Ghana lost $14.04 million in revenues in July, 2018, the piloting of the cargo tracking note (CTN), has revealed. The losses were attributed to trade malpractices that were orchestrated by government agencies and big firms during the clearing of goods at the country’s ports.
Massive undervaluation and overvaluation of imports by big private institutional importers and state agencies which import goods on behalf of the government, are reported to have occasioned the losses.
The Commissioner of Customs, Mr Isaac Crentsil, told the Daily Graphic that a breakdown showed that the amount lost was made up of $11.6 million and £2.1 million.
He said data sourced from the CTN platform, which required that importers furnished the GRA with details of their cargo prior to shipment, further revealed “massive under- invoicing and overvaluation” by importers, ostensibly to conceal the real values of their imports and in the process outwit tax officers and the state.

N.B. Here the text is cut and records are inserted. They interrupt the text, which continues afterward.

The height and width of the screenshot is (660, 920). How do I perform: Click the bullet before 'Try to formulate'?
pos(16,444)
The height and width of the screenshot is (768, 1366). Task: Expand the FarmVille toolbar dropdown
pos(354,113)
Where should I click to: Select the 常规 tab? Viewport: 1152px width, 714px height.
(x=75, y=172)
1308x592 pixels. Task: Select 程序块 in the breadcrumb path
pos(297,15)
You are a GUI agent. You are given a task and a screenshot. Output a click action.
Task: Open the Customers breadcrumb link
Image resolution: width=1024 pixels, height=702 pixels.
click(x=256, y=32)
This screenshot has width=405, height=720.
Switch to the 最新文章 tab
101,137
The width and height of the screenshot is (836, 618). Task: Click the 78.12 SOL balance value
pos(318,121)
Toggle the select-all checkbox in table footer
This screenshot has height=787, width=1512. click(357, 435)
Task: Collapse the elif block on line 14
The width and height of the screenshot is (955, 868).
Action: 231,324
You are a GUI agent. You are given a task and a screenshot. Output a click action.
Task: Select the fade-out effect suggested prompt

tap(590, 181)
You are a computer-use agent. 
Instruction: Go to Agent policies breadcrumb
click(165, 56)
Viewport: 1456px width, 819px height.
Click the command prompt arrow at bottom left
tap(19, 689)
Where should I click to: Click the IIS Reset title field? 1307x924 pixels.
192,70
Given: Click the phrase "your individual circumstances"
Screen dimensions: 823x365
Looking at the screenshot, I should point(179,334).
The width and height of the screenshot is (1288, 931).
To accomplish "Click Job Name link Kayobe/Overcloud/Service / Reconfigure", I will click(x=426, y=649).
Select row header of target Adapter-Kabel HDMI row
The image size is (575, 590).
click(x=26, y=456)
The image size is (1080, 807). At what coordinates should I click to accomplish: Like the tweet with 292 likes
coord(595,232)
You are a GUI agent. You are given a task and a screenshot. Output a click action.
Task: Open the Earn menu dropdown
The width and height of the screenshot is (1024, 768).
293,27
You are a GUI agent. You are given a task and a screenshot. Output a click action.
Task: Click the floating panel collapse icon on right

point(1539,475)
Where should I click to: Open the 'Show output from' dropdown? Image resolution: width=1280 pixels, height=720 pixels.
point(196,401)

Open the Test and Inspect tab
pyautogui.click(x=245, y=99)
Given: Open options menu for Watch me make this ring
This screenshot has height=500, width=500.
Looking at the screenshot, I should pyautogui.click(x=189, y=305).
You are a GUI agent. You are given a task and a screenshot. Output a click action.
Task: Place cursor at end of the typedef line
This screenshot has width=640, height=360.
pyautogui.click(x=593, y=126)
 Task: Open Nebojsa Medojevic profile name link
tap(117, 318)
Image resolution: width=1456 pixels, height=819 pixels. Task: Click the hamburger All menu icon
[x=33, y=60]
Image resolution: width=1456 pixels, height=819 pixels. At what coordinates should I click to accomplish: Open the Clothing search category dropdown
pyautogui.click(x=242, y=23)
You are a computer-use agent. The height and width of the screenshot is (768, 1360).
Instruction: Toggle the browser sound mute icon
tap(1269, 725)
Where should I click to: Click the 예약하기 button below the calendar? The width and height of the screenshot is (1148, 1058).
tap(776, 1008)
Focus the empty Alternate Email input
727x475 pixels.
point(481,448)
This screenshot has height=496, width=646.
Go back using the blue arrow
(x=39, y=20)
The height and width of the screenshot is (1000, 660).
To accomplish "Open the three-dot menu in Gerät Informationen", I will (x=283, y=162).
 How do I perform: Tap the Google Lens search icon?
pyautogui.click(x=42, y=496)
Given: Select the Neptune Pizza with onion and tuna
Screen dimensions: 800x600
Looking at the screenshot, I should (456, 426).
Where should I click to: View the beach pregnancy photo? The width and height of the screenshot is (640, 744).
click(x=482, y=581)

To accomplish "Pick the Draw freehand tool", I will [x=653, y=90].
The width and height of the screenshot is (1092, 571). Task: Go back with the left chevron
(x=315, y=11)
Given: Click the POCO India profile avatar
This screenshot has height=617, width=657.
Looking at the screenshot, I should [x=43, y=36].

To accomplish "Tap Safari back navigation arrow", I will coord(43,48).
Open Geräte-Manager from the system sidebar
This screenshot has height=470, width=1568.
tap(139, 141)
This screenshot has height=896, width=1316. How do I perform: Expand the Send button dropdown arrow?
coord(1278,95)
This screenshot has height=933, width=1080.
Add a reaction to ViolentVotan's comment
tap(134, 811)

“What also happens is people go and buy something with euros but come and declare in dollars to avoid paying the right duties,” he said.
He was optimistic that the full implementation of the CTN module would ensure that the right duties were paid on imports and also stop government agencies from overvaluing imports for their personal gain.
The commissioner said the data covered activities on the platform between July 1 and 31, this year.
The commissioner was speaking to the Daily Graphic on the way forward for the CTN after the postponement of the full implementation of the module from September 1 to October 15 this year.
The postponement was occasioned by agitations from the Ghana Union of Traders Association (GUTA) and the Ship Owners and Agents Association of Ghana (SOAAG) against the system.
The trading community had explained that the CTN, if allowed to take effect, would increase cost of clearing, delay the turnaround time and infringe on aspects of the World Trade Organisation’s Trade Facilitation Agreement (TFA).
As a result, it asked the Customs Division of the GRA to use the Customs to Customs (C2C) method recommended by the TFA to achieve the same results that the CTN is envisaged to achieve.
Mr Crentsil said after the pilot phase, it became clear that while government agencies were over-invoicing their imports, big private firms were in massive under-invoicing, much to the detriment of the state.
He explained that while the big private importers mostly under-invoiced to avoid paying the appropriate duties, the government agencies rather overvalued their imports “so that they can share the excess money.”
“It is terrible. Some government organisations can import maybe $1 million worth of goods but come and declare it as $4 million. So, it means that the state is losing $3 million just from this transaction,” he stated.
He explained that the authority had realised that the over-invoicing from state agencies was done to correspond with inflated prices that were quoted for the goods in question.
As a result, he said a full implementation of CTN, would, therefore, ensure that the Customs Division of GRA got authentic data on the imports right from the country of origin even before the shipment took off.
Before then, he noted that the authority had resolved to take the necessary actions against the institutions and individuals involved in the underhand dealings to help deter a repeat.
Big firms fleecing state
Although shocking, Mr Crentsil said the data further revealed that “the big firms are doing the massive under-invoicing.”
“It is the big companies with recognised and solid organisational systems that are abusing the system.
“The biggest of them all are the big companies; as for the members of the GUTA, their imports constitute just about 10 per cent of total imports,” he said, adding that his outfit was surprised that the association was at the forefront of agitations against the CTN platform.
“The real essence is not for the smaller importers but to bring sanity into the commercial trading,” he said.
He added that the government was even considering absorbing the cost of obtaining the CTN numbers, which is currently pegged at $100 per a 20-footer container of cargo.
Earlier, the Association of Ghana Industries (AGI) had explained that the CTN could help check the various trade malpractices confronting the country.
It said the association was convinced that a proper implementation of the system would help reduce the menace of under-invoicing and valuation, misdescription and the general flooding of the economy with cheap imports – the very challenges that had long undermined the fortunes of domestic manufacturers.
As a result, a former President of the AGI, Dr Tony Oteng-Gyasi, asked the government not to bow to pressure but allow the system to work.